Pandas for Traders
DataFrames, rolling windows, resampling and group-bys - the workhorse of market analysis.
- ·Series & DataFrame on OHLCV
- ·Indexing & slicing by date
- ·Rolling windows
- ·Resample to higher TF
- ·groupby aggregations
- ·Returns & drawdown
If NumPy gave you fast arrays of numbers, Pandas gives you something that feels far more natural to a trader: a table. Rows of dates down the side, columns of open, high, low, close and volume across the top - exactly how you already picture market data in your head. Every time you called client.history() in the earlier chapters, what came back was a Pandas table. This chapter is about actually working with it.
Pandas is the single most-used tool in this entire series. Backtests, indicators, scanners, performance reports - they all stand on the two ideas you'll meet here: the Series (one column) and the DataFrame (the whole table). By the end you'll be slicing data by date, computing returns and moving averages, rolling daily candles up to weekly, grouping by weekday, and measuring drawdown - the real work of market analysis, in a handful of lines each.
Run every example as you read, and poke at it. Change RELIANCE to a stock you follow, widen the date window, print an extra column. Pandas rewards experimentation - you learn its shortcuts by trying them. Run any file with uv run python the_file.py, as set up in Chapter 1.
The DataFrame and the Series
A DataFrame is a table: rows and named columns, like a spreadsheet that Python can compute on. A Series is a single column pulled out of that table - one labelled list of values. When client.history() returns data, the columns are close high low oi open volume and the rows are labelled by a timestamp index - the special column Pandas uses to identify each row (here, the date of each candle).
Three attributes tell you almost everything about a fresh table: .shape (how many rows and columns), .columns (their names), and .head() / .tail() (a peek at the top or bottom rows).

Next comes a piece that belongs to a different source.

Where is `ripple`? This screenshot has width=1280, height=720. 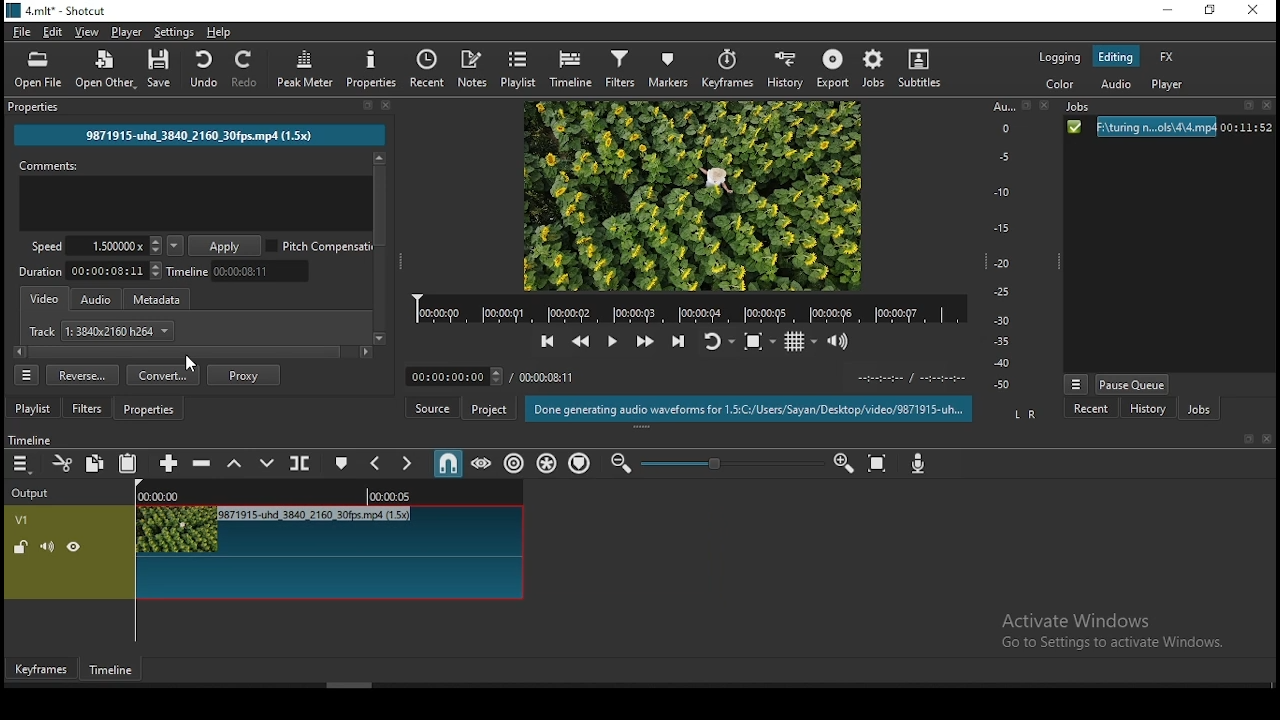
ripple is located at coordinates (515, 465).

Get in the habit of printing these the moment data arrives - it's how you catch a wrong symbol or an empty download before it wastes your time.

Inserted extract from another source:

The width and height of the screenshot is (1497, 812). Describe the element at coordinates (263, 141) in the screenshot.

# A DataFrame is a table; a Series is one of its columns. Meet both.
import os
from datetime import datetime, timedelta
from openalgo import api
client = api(
api_key=os.getenv("OPENALGO_API_KEY", "your_api_key_here"),
host=os.getenv("OPENALGO_HOST", "http://127.0.0.1:5000"),
)
end = datetime.now().strftime("%Y-%m-%d")
start = (datetime.now() - timedelta(days=40)).strftime("%Y-%m-%d")
df = client.history(symbol="RELIANCE", exchange="NSE", interval="D", start_date=start, end_date=end)
print("Type :", type(df).__name__) # DataFrame -- the whole table
print("Shape :", df.shape) # (rows, columns)
print("Columns :", df.columns.tolist()) # the column labels
print("Index name:", df.index.name) # the timestamp index
print("\nFirst 3 rows:")
print(df.head(3))Type : DataFrame
Shape : (28, 6)
Columns : ['close', 'high', 'low', 'oi', 'open', 'volume']
Index name: timestamp
First 3 rows:
close high low oi open volume
timestamp
2026-05-14 1361.8 1378.0 1358.4 0 1365.2 17303059
2026-05-15 1336.4 1364.8 1329.2 0 1356.8 19976192
2026-05-18 1335.9 1342.0 1318.7 0 1334.0 13022473The index is the row labels - here, the trading dates. It is not an ordinary column; it's how Pandas finds rows. Because our index is made of timestamps, we get date-aware superpowers for free: slicing by date, resampling to weekly, grouping by weekday. Keep the timestamp as the index and life is easy.
Selecting columns
To grab one column, put its name in square brackets: df["close"]. That hands you back a Series - and a Series comes loaded with instant summaries: .max(), .min(), .mean(), and .iloc[-1] for the most recent value (iloc means "index by position", so -1 is the last row). To grab several columns at once, pass a list of names inside the brackets - df[["high", "low"]] - and you get back a smaller DataFrame.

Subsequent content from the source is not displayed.